◆ **ABOUT THIS EXERCISE**: From the first record to the last, write each one out again exactly.

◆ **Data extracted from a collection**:
==============================

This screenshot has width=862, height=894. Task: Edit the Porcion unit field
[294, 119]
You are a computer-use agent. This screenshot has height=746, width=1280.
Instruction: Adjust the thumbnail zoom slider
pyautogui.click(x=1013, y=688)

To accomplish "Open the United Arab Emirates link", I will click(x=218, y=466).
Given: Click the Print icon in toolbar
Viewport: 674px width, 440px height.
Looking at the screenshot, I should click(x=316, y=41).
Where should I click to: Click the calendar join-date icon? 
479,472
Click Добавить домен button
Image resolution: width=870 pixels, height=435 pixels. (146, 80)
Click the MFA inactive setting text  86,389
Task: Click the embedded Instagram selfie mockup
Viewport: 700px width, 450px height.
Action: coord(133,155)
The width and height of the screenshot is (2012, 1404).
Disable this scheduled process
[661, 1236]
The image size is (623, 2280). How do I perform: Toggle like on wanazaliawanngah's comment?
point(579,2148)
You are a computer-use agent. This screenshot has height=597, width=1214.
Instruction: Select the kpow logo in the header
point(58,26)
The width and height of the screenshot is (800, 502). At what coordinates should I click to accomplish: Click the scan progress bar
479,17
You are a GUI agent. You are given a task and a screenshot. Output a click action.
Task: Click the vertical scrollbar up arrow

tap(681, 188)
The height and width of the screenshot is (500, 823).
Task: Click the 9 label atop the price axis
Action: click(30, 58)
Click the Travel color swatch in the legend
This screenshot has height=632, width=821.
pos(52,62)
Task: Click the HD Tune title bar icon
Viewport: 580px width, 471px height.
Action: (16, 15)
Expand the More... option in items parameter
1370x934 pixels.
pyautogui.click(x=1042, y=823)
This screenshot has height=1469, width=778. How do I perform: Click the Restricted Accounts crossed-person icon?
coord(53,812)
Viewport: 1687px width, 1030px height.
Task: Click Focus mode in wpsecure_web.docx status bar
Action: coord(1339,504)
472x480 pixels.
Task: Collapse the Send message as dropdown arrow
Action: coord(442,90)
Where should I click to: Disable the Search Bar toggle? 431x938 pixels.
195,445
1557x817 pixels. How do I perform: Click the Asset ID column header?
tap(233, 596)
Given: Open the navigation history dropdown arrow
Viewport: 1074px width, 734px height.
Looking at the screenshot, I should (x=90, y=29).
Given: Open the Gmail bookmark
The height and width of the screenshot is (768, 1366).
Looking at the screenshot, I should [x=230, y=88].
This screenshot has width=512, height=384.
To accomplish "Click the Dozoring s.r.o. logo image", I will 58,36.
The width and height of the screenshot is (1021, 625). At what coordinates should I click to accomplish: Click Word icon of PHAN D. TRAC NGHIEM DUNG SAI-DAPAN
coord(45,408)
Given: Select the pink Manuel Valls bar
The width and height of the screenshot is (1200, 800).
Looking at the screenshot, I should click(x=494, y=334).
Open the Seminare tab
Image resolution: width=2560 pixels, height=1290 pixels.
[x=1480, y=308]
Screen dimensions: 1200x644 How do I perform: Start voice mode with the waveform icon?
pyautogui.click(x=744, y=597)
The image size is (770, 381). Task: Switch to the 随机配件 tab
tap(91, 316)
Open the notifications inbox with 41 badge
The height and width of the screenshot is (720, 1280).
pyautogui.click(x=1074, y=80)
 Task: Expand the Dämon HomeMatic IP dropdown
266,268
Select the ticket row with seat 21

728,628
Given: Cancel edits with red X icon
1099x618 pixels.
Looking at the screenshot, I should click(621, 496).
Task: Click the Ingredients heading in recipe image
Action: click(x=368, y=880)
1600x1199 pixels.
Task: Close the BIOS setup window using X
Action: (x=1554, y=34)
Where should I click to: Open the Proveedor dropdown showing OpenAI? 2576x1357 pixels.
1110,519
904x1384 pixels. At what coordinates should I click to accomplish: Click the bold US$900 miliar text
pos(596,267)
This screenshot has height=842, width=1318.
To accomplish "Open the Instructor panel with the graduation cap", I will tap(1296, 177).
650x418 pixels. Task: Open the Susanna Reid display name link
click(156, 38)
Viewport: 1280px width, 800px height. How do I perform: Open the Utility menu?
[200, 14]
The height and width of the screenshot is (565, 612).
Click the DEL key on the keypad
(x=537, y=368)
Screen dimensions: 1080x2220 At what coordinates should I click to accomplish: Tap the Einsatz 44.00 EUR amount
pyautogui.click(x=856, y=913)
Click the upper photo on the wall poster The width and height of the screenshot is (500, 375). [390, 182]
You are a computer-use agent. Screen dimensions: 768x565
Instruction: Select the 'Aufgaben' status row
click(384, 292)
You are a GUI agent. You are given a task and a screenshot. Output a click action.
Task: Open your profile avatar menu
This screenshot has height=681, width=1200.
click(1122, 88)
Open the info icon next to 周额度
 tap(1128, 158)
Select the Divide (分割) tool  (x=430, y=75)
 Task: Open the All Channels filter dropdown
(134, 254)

==============================

◆ **ANSWER TO THE EXERCISE**:
This screenshot has width=862, height=894. Task: Edit the Porcion unit field
[294, 119]
You are a computer-use agent. This screenshot has height=746, width=1280.
Instruction: Adjust the thumbnail zoom slider
pyautogui.click(x=1013, y=688)

To accomplish "Open the United Arab Emirates link", I will click(x=218, y=466).
Given: Click the Print icon in toolbar
Viewport: 674px width, 440px height.
Looking at the screenshot, I should click(x=316, y=41).
Where should I click to: Click the calendar join-date icon? 
479,472
Click Добавить домен button
Image resolution: width=870 pixels, height=435 pixels. (146, 80)
Click the MFA inactive setting text  86,389
Task: Click the embedded Instagram selfie mockup
Viewport: 700px width, 450px height.
Action: coord(133,155)
The width and height of the screenshot is (2012, 1404).
Disable this scheduled process
[661, 1236]
The image size is (623, 2280). How do I perform: Toggle like on wanazaliawanngah's comment?
point(579,2148)
You are a computer-use agent. This screenshot has height=597, width=1214.
Instruction: Select the kpow logo in the header
point(58,26)
The width and height of the screenshot is (800, 502). At what coordinates should I click to accomplish: Click the scan progress bar
479,17
You are a GUI agent. You are given a task and a screenshot. Output a click action.
Task: Click the vertical scrollbar up arrow

tap(681, 188)
The height and width of the screenshot is (500, 823).
Task: Click the 9 label atop the price axis
Action: click(30, 58)
Click the Travel color swatch in the legend
This screenshot has height=632, width=821.
pos(52,62)
Task: Click the HD Tune title bar icon
Viewport: 580px width, 471px height.
Action: (16, 15)
Expand the More... option in items parameter
1370x934 pixels.
pyautogui.click(x=1042, y=823)
This screenshot has height=1469, width=778. How do I perform: Click the Restricted Accounts crossed-person icon?
coord(53,812)
Viewport: 1687px width, 1030px height.
Task: Click Focus mode in wpsecure_web.docx status bar
Action: coord(1339,504)
472x480 pixels.
Task: Collapse the Send message as dropdown arrow
Action: coord(442,90)
Where should I click to: Disable the Search Bar toggle? 431x938 pixels.
195,445
1557x817 pixels. How do I perform: Click the Asset ID column header?
tap(233, 596)
Given: Open the navigation history dropdown arrow
Viewport: 1074px width, 734px height.
Looking at the screenshot, I should (x=90, y=29).
Given: Open the Gmail bookmark
The height and width of the screenshot is (768, 1366).
Looking at the screenshot, I should [x=230, y=88].
This screenshot has width=512, height=384.
To accomplish "Click the Dozoring s.r.o. logo image", I will 58,36.
The width and height of the screenshot is (1021, 625). At what coordinates should I click to accomplish: Click Word icon of PHAN D. TRAC NGHIEM DUNG SAI-DAPAN
coord(45,408)
Given: Select the pink Manuel Valls bar
The width and height of the screenshot is (1200, 800).
Looking at the screenshot, I should click(x=494, y=334).
Open the Seminare tab
Image resolution: width=2560 pixels, height=1290 pixels.
[x=1480, y=308]
Screen dimensions: 1200x644 How do I perform: Start voice mode with the waveform icon?
pyautogui.click(x=744, y=597)
The image size is (770, 381). Task: Switch to the 随机配件 tab
tap(91, 316)
Open the notifications inbox with 41 badge
The height and width of the screenshot is (720, 1280).
pyautogui.click(x=1074, y=80)
 Task: Expand the Dämon HomeMatic IP dropdown
266,268
Select the ticket row with seat 21

728,628
Given: Cancel edits with red X icon
1099x618 pixels.
Looking at the screenshot, I should click(621, 496).
Task: Click the Ingredients heading in recipe image
Action: click(x=368, y=880)
1600x1199 pixels.
Task: Close the BIOS setup window using X
Action: (x=1554, y=34)
Where should I click to: Open the Proveedor dropdown showing OpenAI? 2576x1357 pixels.
1110,519
904x1384 pixels. At what coordinates should I click to accomplish: Click the bold US$900 miliar text
pos(596,267)
This screenshot has height=842, width=1318.
To accomplish "Open the Instructor panel with the graduation cap", I will tap(1296, 177).
650x418 pixels. Task: Open the Susanna Reid display name link
click(156, 38)
Viewport: 1280px width, 800px height. How do I perform: Open the Utility menu?
[200, 14]
The height and width of the screenshot is (565, 612).
Click the DEL key on the keypad
(x=537, y=368)
Screen dimensions: 1080x2220 At what coordinates should I click to accomplish: Tap the Einsatz 44.00 EUR amount
pyautogui.click(x=856, y=913)
Click the upper photo on the wall poster The width and height of the screenshot is (500, 375). [390, 182]
You are a computer-use agent. Screen dimensions: 768x565
Instruction: Select the 'Aufgaben' status row
click(384, 292)
You are a GUI agent. You are given a task and a screenshot. Output a click action.
Task: Open your profile avatar menu
This screenshot has height=681, width=1200.
click(1122, 88)
Open the info icon next to 周额度
 tap(1128, 158)
Select the Divide (分割) tool  (x=430, y=75)
 Task: Open the All Channels filter dropdown
(134, 254)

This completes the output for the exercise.